Veteran Toledo steam car set for Regent Street Motor Show
A steam-powered Toledo from the last century will be one of the stars of the Regent Street Motor Show on Saturday, 1 November.
The car and owner Nick Howell, a Cornish fish merchant, will be hoping for top honours in the prestigious EFG International Concours d’Elegance - a centrepiece of the show that turns the famous shopping street into a traffic-free zone for the day.
The concours event is open to around 100 veteran cars, all of which will be taking part in the London to Brighton the next day.
If the Toledo does win an award, it will cap a successful year for the car. It triumphed in this year’s Pebble Beach concours in America where it won the Chairman’s Trophy, prior to re-enacting a trip the very same car made from Flagstaff to the Grand Canyon more than 112 years ago.
Car nut Howell bought the car as a restoration project in 2004 and it is believed to be one of just 14 steam-powered Toledos still in existence.
Said Howell, ‘I have rebuilt many veteran and vintage cars in the past, but once I’ve got them running properly I tend to get bored. So about ten years ago - when I started looking for another car to rebuild - I chose a steam-powered car as getting one to run smoothly seems to be a never-ending challenge!’

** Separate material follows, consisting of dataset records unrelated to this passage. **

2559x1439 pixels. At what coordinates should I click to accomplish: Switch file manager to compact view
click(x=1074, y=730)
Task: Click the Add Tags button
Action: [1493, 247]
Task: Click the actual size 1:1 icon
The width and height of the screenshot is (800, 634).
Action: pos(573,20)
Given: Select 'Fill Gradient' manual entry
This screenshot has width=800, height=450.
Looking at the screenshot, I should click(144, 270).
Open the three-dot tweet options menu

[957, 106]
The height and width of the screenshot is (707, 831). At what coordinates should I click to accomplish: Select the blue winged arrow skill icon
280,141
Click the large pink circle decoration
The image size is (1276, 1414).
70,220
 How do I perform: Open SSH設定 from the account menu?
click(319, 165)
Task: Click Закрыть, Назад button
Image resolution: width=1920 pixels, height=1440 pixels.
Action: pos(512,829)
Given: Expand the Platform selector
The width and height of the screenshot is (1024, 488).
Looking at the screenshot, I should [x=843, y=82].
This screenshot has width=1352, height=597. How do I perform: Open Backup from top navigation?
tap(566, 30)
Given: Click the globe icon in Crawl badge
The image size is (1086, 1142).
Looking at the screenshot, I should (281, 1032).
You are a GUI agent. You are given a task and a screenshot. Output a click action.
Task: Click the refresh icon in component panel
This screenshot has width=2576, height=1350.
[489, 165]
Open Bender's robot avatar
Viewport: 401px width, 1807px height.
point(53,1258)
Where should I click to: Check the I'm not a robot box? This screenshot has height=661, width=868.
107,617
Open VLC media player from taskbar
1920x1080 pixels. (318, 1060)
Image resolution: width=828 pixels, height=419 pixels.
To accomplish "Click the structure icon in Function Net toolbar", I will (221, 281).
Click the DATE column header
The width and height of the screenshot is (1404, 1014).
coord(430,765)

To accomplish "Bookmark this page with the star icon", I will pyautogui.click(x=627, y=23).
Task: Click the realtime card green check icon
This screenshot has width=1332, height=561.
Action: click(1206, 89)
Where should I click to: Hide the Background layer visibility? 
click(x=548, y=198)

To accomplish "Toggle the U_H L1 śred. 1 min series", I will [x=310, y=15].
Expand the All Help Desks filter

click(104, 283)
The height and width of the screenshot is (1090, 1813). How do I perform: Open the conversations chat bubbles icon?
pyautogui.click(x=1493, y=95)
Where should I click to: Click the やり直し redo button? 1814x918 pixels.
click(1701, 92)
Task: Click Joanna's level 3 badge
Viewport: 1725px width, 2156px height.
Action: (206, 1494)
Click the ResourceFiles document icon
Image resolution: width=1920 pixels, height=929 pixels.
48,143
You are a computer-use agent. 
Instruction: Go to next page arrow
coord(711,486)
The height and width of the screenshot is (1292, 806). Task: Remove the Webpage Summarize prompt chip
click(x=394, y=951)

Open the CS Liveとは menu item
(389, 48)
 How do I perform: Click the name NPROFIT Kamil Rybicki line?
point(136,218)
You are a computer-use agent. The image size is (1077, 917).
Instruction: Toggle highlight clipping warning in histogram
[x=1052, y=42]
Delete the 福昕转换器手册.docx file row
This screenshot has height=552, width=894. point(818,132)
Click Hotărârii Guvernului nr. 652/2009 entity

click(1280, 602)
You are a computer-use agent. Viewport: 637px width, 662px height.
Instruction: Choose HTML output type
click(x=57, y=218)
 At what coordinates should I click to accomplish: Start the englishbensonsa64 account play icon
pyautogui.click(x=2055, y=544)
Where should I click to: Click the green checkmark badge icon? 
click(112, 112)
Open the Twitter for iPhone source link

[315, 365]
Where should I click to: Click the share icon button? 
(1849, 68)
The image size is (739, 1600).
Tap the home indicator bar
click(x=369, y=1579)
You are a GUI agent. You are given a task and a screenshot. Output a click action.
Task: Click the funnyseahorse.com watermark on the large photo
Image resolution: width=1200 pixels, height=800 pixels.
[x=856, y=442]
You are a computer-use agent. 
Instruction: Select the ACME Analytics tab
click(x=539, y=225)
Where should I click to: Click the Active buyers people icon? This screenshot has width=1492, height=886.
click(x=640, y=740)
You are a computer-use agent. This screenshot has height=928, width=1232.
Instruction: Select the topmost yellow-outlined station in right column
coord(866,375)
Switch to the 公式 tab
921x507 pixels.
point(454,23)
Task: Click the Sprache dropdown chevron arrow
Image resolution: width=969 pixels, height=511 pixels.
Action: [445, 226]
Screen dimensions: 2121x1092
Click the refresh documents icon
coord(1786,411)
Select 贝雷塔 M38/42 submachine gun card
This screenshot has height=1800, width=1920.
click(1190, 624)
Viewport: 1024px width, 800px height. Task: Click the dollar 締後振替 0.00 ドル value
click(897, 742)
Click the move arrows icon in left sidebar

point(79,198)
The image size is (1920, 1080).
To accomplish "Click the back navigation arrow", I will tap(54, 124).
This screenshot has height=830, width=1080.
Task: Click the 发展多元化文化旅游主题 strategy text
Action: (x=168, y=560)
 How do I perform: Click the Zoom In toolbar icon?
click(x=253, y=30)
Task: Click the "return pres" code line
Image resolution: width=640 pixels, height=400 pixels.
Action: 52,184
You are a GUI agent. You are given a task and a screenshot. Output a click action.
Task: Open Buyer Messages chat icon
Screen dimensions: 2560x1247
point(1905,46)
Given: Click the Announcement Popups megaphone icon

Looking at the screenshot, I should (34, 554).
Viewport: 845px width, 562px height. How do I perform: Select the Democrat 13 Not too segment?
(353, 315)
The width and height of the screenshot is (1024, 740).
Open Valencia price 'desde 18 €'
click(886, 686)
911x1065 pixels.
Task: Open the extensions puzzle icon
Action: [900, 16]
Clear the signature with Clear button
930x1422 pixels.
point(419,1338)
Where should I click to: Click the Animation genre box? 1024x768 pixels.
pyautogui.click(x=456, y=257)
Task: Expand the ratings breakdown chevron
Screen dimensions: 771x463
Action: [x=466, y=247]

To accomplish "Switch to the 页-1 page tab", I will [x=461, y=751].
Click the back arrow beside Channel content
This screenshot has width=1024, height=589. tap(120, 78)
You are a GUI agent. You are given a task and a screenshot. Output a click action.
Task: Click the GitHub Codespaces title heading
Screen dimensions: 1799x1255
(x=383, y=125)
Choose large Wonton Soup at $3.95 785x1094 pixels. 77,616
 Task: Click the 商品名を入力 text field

He found the Toledo for sale at a farm auction in America in 2004 and in the course of delving into its history he discovered that its modifications – including a longer chassis and a larger than usual water tank – meant it was the very same steam car used by photographer Oliver Lippincott to make that pioneering drive from Flagstaff in Arizona to the South Rim of the Grand Canyon.
The car was made by the American Bicycle Company of Toledo, Ohio, in 1902 and took three days to cover the 67 miles to the edge of the Canyon.
After years of rebuilding – the car is remarkably original with only three small pieces of new wood needed to replace charred originals – the Toledo was invited to Pebble Beach.
And after its triumph there, it was shipped to Flagstaff for its second trip to the Grand Canyon. Howell’s re-enactment over unmade forest tracks also took two days and due to poor weather turning the trail into a quagmire, it had to be towed the last 15 miles. Remarkably, the same fate befell the car in 1902, when it was dragged over the final few miles behind a horse as the weather turned.
You can see the car at the free-to-view Regent Street Motor Show. The show means the street is closed to traffic from Piccadilly Circus to Oxford Circus and last year it attracted more than 400,000 visitors.
This year, there will be hundreds of cars on display, including modern performance cars, family cars, eco cars and racing cars as well cars from motoring’s past.